Or moi, j'étais là. j'entendis la voix du messager annonçant une si grave nouvelle. Il y allait de ma vie : la moindre indiscrétion me serait attribuée si quelqu'un apprenait quelque chose et je serais condamné pour avoir découvert ce qui doit rester secret et ce que je devais ignorer. Je m'éloignai bien vite, mon coeur se fendit, mes bras retombèrent, la peur s'abattit sur tous mes membres, je me désolai, faisant des tours et des détours pour chercher une place où me cacher; je me coulai entre deux buissons pour m'écarter de la route battue qui suivait le cortège royal. je m'acheminai vers le sud, mais je ne voulais pas revenir au Palais royal car j'imaginais que la guerre y avait déjà éclaté, il est rare, en effet, qu'un héritier désigné par le Pharaon occupe le trône sans avoir à guerroyer contre ses frères moins favorisés et jaloux qui veulent lui arracher son héritage. Chassé par la peur, je traversai le cnal des deux Vérités au lieu qu'on appelle le Sycomore. J'arrivai à l'île Sanafrouî et j'y passai la journée, blotti dans un champ. A l'aube me voilà reparti et en voyage. Je marchai toute la journée et la nuit encore, et le lendemain de bonne heure j'atteignis Pouteni et je me reposai dans une île.
Alors la soif s'abattit sur moi. Je râlais. Mon gosier se contractait: je défaillis, et je me disais déjà : "C'est le goût de la mort!"Quand mon coeur reprit courage, je rassemblai mes membres pour me relever; j'entendais mugir un troupeau.
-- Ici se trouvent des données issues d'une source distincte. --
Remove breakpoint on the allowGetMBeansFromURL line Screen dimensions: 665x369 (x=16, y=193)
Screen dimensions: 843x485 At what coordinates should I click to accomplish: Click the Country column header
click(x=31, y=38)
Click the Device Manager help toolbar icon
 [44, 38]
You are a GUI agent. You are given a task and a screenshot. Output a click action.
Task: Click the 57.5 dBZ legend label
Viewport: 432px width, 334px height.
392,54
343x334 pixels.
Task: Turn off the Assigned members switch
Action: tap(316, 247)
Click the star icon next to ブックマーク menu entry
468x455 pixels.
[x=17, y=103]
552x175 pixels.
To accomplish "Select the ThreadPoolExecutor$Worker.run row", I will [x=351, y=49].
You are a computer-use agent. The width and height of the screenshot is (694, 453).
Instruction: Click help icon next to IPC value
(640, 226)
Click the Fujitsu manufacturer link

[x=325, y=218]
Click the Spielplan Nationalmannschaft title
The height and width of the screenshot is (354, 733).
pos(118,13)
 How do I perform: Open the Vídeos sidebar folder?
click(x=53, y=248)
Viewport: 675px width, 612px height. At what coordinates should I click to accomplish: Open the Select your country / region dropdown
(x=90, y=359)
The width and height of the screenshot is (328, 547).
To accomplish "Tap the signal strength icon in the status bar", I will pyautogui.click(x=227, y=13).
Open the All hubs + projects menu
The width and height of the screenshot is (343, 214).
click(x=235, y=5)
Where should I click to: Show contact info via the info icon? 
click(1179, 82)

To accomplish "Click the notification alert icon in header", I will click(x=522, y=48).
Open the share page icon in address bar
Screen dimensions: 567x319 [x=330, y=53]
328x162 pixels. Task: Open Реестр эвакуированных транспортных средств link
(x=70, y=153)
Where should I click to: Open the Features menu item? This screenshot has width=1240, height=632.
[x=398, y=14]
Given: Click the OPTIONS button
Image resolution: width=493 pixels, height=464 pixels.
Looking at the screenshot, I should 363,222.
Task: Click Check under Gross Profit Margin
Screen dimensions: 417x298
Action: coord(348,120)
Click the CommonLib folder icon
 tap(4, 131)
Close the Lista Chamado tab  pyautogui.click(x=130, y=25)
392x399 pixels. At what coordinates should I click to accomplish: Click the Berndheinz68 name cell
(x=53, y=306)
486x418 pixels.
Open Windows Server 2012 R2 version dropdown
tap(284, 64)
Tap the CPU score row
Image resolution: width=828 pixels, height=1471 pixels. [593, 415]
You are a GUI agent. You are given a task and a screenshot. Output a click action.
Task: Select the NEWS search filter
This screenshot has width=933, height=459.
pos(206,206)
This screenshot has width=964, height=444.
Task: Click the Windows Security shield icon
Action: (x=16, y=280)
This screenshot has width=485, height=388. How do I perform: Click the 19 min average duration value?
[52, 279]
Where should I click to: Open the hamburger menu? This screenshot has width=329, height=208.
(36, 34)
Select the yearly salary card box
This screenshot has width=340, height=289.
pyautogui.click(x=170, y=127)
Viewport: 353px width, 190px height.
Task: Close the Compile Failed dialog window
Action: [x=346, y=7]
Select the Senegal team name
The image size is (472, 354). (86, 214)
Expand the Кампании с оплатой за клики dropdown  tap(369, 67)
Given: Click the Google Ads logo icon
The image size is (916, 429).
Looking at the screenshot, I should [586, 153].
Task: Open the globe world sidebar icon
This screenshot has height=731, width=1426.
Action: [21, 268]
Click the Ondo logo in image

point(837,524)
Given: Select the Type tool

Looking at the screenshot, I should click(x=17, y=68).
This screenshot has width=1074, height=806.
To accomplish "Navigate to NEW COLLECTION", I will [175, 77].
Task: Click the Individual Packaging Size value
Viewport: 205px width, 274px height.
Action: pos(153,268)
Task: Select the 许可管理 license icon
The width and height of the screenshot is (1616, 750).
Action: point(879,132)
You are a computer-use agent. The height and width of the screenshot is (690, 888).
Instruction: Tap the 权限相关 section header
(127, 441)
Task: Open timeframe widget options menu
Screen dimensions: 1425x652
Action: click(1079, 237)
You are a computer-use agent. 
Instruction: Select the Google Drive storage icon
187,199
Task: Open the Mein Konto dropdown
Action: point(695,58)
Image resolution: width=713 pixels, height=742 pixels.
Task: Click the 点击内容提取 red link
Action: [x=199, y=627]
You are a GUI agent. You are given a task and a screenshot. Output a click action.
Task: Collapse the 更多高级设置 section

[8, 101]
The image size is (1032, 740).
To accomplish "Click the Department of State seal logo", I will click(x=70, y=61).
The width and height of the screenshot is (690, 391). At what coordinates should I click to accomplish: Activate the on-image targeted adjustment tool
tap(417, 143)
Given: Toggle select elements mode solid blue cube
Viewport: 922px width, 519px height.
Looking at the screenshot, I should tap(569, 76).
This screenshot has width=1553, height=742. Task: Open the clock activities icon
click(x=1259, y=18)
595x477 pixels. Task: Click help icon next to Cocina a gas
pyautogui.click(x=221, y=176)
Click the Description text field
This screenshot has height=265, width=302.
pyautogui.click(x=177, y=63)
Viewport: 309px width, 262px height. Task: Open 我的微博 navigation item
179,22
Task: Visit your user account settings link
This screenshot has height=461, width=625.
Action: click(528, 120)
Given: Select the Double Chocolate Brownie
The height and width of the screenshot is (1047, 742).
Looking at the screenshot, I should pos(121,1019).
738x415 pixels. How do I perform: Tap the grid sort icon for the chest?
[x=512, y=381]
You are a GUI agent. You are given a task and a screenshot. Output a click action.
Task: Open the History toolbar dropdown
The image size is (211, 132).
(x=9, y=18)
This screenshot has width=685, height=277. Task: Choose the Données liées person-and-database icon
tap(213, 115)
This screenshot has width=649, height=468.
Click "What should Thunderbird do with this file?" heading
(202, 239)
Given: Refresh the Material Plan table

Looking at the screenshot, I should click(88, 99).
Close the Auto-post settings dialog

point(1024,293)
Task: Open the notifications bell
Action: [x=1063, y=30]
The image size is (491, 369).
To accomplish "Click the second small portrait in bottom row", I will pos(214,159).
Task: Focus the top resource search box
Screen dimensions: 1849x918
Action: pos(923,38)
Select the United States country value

C'étaient des Bédouins, ils m'aperçurent et un de leurs cheiks qui avait séjourné dans mon pays d'Egypte, me reconnut. il me donna de l'eau et me fit cuire du lait; puis j'allai avec lui dans sa tribu et ils me rendirent le service de me faire passer de pays en pays. Je gagnai ainsi une crontrée de la Syrie, et j'y restai un an et demi. Or, le prince du pays de Syrie, Ammoui, me fit venir auprès de lui et me dit; "Tu te trouves bien chez moi car tu y entends le parler de l'Egypte". Il disait cela parce qu'il savait qui j'étais. Des Egyptiens, réfugiés dans le pays, lui avaient parlé de moi. Il se mit à m'interroger: "Pour quelle raison es-tu venu ici?Qui t'a poussé à quitter ton pays?Qu'est-il arrivé dans le palais d'Amenemhaît, le souverain des Deux-Egyptes? Révèle-nous ce que nous ignorons". Comprenant qu'il supposait que j'avais été mêlé à quelque complot contre le roi, je lui répondis avec astuce : "Oui, certes, il est arrivé quelque chose. Quand je revenais de l'expédition au pays des Berbères, j'ai entendu quelque chose qui ne me regardait pas. Mon coeur se déroba, la peur m'a fait fuir dans le désert. Je n'avais pas été blâmé pourtant, personne ne m'avait craché à la figure, on ne m'avait pas donné de vilains noms. Je ne sais pas ce qui m'amena en ce pays, plutôt qu'en un autre, ce doit être la volonté sacrée d'Amon-Râ".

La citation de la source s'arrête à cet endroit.